6 Experiments and results
We conducted a series of experiments to compare human fixations with CNN’s and handcrafted features and, more generally, to evaluate the intraclass and interclass similarity of the handcrafted and CNN’s families. We use the 1003 images from the ETD, the Eye tracking database at MIT [20]. As outlined in Sect. 3.1, for each image \(I\in\) ETD, the database provides a set of point coordinates that result from the union of the fixations of 15 users, which for image I, according to the notation in 3.1 we call HFix(I). As illustrated in Sect. 3, for each image \(I\in\) ETD, we extract the features from each CNN: for instance, VGG-19\(_{Ci}\) is referred to the interest points of VGG-19 extracted at the layer Ci. We then extract the interest points SIFT(I), SURF(I) and HCD(I). For each of the previous sets of interest points, we estimate a probability density function as described in Sect. 4, which we will use to establish points similarity.
6.1 Correlation between human fixations and interest points
We first compare human fixations to interest points using the global similarity indexes. Let us denote by \(F_j(I)\) any of the feature set F over image I, and by \(f_{F_j}(I)\) its density. For each image \(I\in\) ETD we compare \(f_{F_j}\) with \(f_{HFix}(I)\) using the global indexes defined in Sect. 5. This results in three similarity scores: the Bray–Curtis \(BC_{f_{F_j} f_{HFix}}(I)\) and Jensen–Shannon \(JS_{1,2}\)similarities and the Spearman rank correlation coefficient \(\rho\) between the set \(F_j(I)\) and HFix(I) over image I. If we average the similarities scores as I ranges in the dataset ETD, we obtain the similarity between the set of features F and the human fixations HFix. The average scores are reported in Table 1.
As a baseline experiment, human fixations densities of each of the 1003 images in the ETD database are compared to 100 random densities and the obtained similarity indexes are averaged. Average random scores for the similarity indexes BC and JS are reported in the first line of Table 1. To see if the differences between the average similarity indexes scores and the random scores are statistically significant, a two-tailed Wilcoxon rank-sum test was run for each comparison in the table rows. The resulting p values were well under the set threshold of 0.05 for all experiments but the ones reported in bold in the table.

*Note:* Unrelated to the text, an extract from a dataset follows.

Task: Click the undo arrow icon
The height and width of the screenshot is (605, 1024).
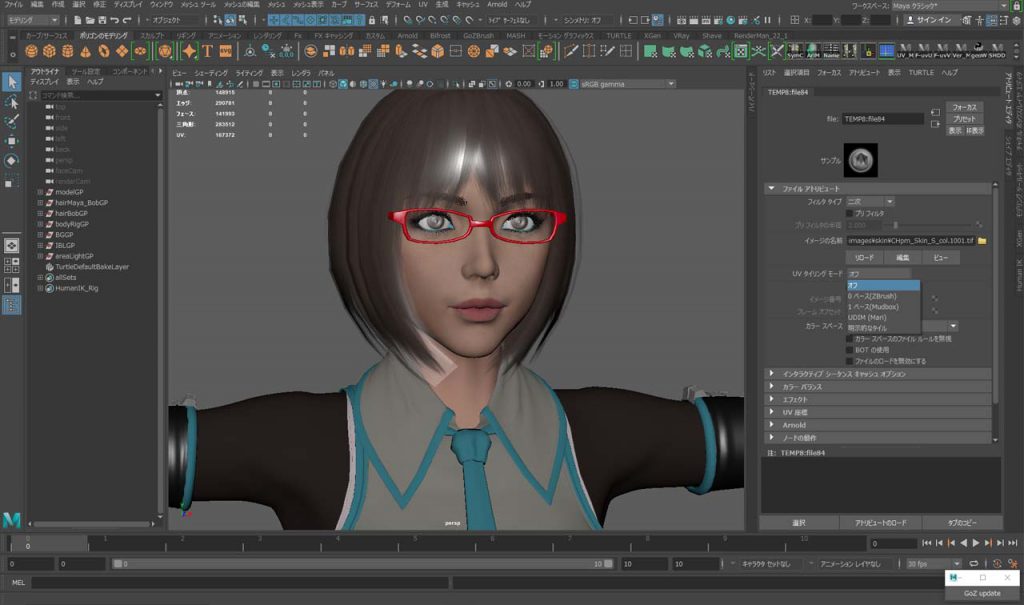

The three similarity indexes are coherent most of the times, with the Spearman rank correlation coefficients in between the Bray–Curtis and the Jensen–Shannon indexes. We can see, in particular, that among handcrafted features, SURF has the highest similarity with human fixations. Among CNNs, we can see how the most shallow layers poorly correlate with human fixations, while the middle to deep layers show the highest correlation. Deep layers of EfficientNet have the highest correlation of all interest points, followed by Resnet, VGG-19, DenseNet and AlexNet. Inception has a somehow peculiar behaviour, with low correlation at the shallow layers which further decreases as the layers deepen(and even becomes negative). This might be due to the different architecture of the network which is based on convoluting the image with filters of multiple sizes at the same layer. The extracted features thus follow a different pattern than that of the other networks which start from low level features to follow with high level ones.
It is interesting to compare the results we obtained relatively to the handcrafted points with the ones in [11], where no significant differences between features/fixations similarities and random points/fixations similarities were found. In particular, limiting the comparison to the BC index (which is the only similarity measure used the work), we can see higher similarity scores between the distributions of random points and human fixations, coupled with lower scores between the distributions of SIFT, SURF and HCD and distributions of human fixations. This might be due to the different kernel density estimation techniques: an accurate bandwidth selection of the kernel is essential for robust density estimation, and possibly to a different methodology, which is not detailed, to estimate random densities. Contrarily to the conclusions in [11], we can affirm that global similarities between human fixations and SIFT, SURF and HCD, although not high, are statistically significant.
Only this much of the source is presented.